Entries from a screen grounding dataset
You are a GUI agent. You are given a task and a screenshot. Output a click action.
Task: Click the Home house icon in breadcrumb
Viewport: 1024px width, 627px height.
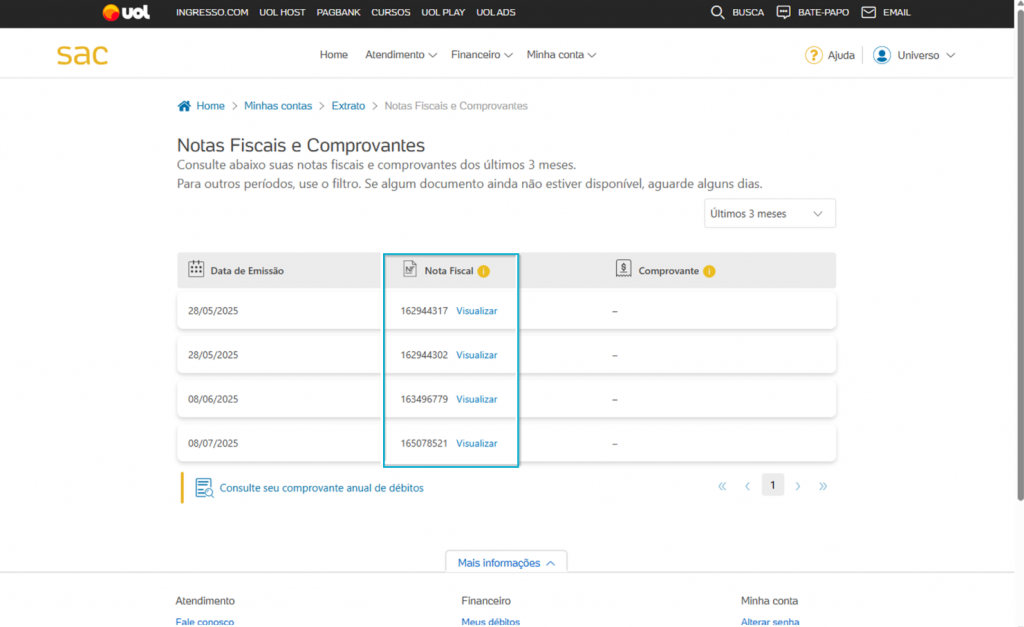184,106
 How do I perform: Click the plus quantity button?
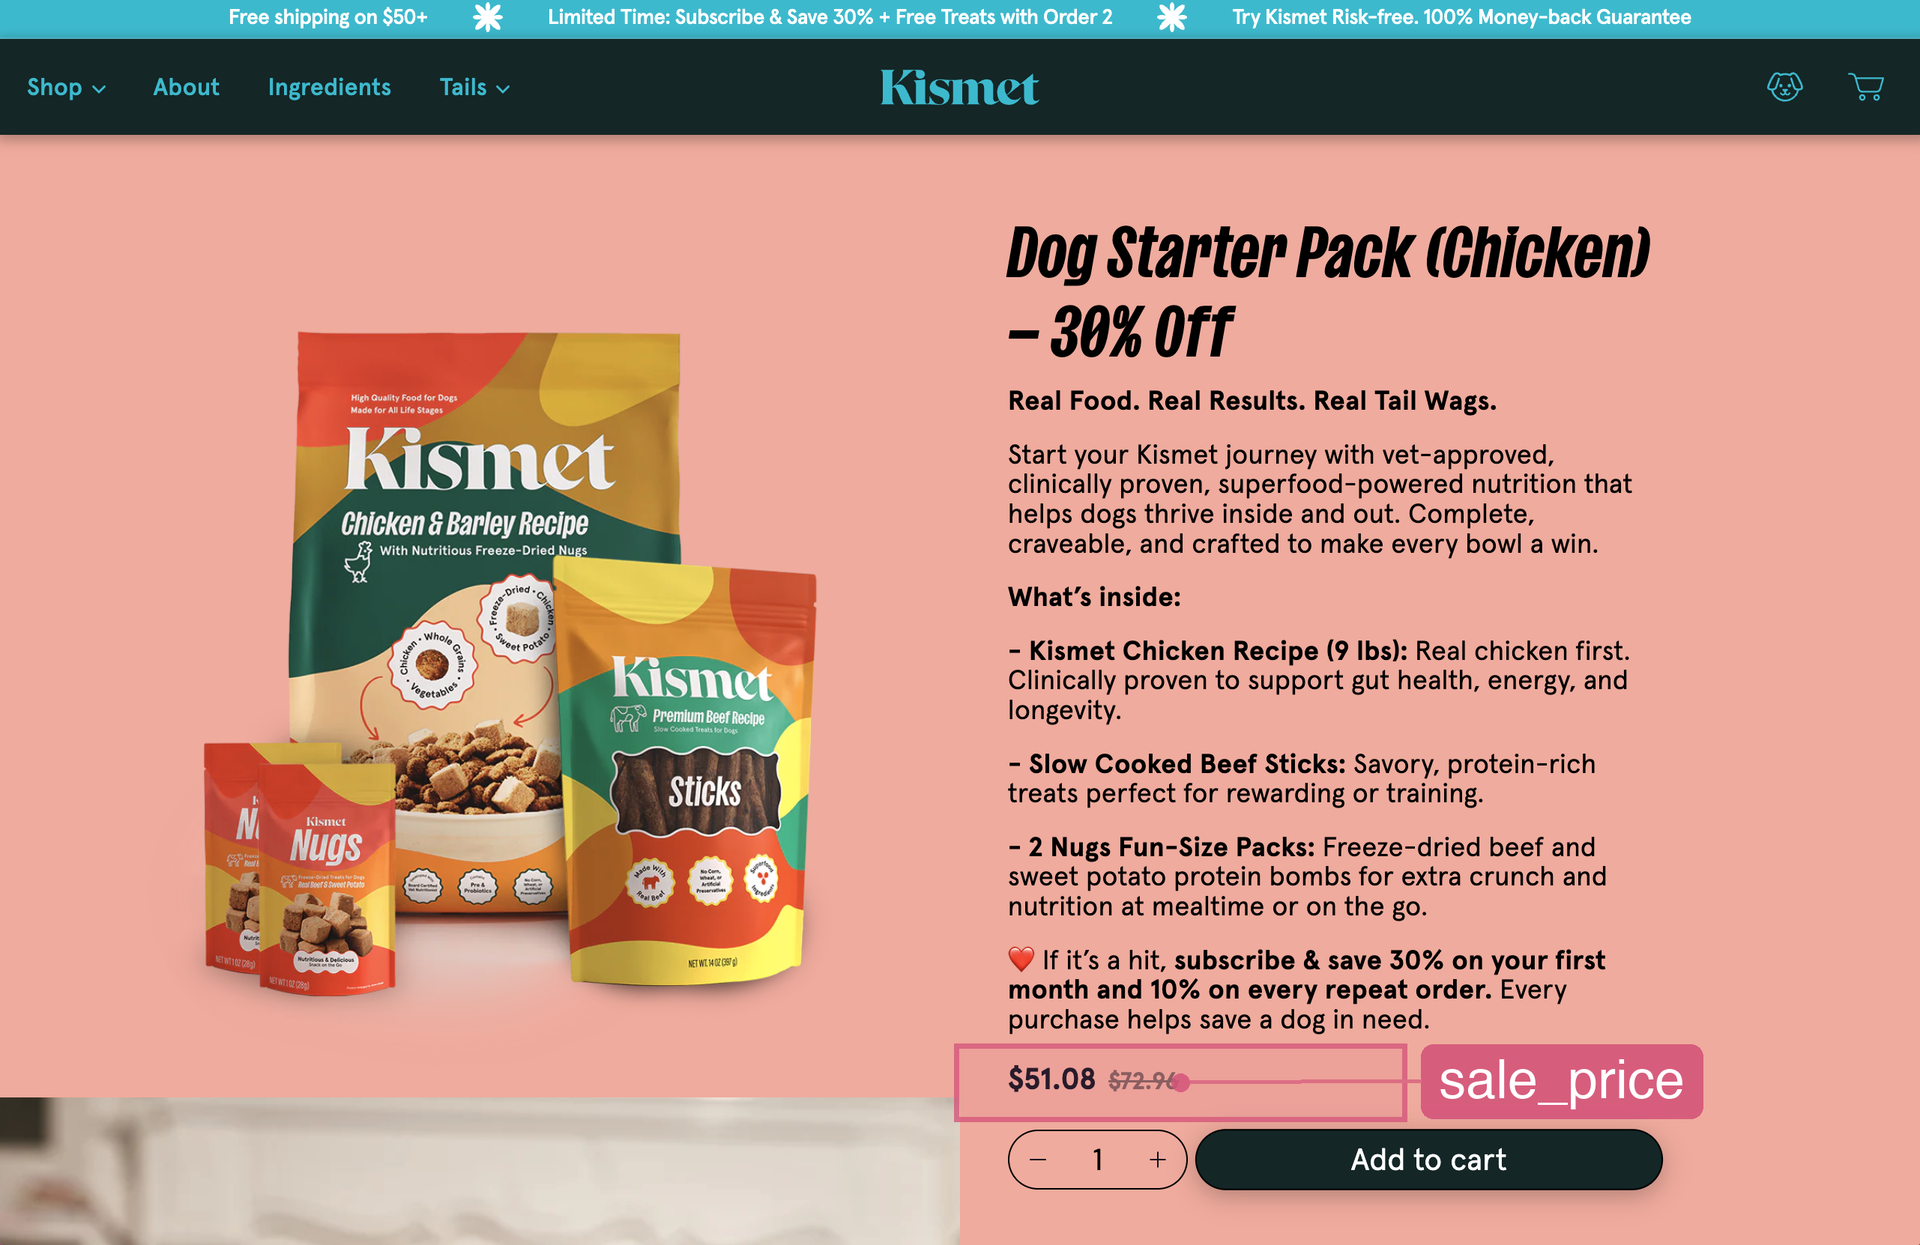(x=1157, y=1160)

EXERCISE -
Could you pull out the text lines from all the entries above and reproduce them word for word, leaving out the pictures?

REPLY TO THE TASK -
You are a GUI agent. You are given a task and a screenshot. Output a click action.
Task: Click the Home house icon in breadcrumb
Viewport: 1024px width, 627px height.
184,106
 How do I perform: Click the plus quantity button?
(x=1157, y=1160)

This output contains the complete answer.